AIM OF THE TASK
From the listing below, copy only the lines running from the line that contains "The height and width of the screenshot is (633, 1188)." to the line that contains "Task: Click the Link URL input field", both included.
------------
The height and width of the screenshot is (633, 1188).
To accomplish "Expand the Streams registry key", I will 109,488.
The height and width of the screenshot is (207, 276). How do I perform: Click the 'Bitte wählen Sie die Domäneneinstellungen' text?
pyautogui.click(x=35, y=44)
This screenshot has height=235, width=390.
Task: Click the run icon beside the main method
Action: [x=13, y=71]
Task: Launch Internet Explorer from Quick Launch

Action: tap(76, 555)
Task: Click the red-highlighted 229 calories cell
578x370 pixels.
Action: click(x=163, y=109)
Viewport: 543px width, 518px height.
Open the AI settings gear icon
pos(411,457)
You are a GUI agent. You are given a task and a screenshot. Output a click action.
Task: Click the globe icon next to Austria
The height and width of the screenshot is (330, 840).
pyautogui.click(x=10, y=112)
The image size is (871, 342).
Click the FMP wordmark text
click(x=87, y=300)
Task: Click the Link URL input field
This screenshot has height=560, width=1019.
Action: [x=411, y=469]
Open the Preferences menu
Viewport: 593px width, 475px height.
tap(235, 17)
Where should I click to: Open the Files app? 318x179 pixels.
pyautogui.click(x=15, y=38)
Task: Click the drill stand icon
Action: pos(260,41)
------------
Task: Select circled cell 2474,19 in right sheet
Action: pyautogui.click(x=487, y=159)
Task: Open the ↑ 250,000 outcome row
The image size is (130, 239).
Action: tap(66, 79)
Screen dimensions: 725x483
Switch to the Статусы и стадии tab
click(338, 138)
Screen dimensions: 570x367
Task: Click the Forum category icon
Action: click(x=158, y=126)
------------
WRITTEN REPLY
The height and width of the screenshot is (633, 1188).
To accomplish "Expand the Streams registry key", I will 109,488.
The height and width of the screenshot is (207, 276). How do I perform: Click the 'Bitte wählen Sie die Domäneneinstellungen' text?
pyautogui.click(x=35, y=44)
This screenshot has height=235, width=390.
Task: Click the run icon beside the main method
Action: [x=13, y=71]
Task: Launch Internet Explorer from Quick Launch

Action: tap(76, 555)
Task: Click the red-highlighted 229 calories cell
578x370 pixels.
Action: click(x=163, y=109)
Viewport: 543px width, 518px height.
Open the AI settings gear icon
pos(411,457)
You are a GUI agent. You are given a task and a screenshot. Output a click action.
Task: Click the globe icon next to Austria
The height and width of the screenshot is (330, 840).
pyautogui.click(x=10, y=112)
The image size is (871, 342).
Click the FMP wordmark text
click(x=87, y=300)
Task: Click the Link URL input field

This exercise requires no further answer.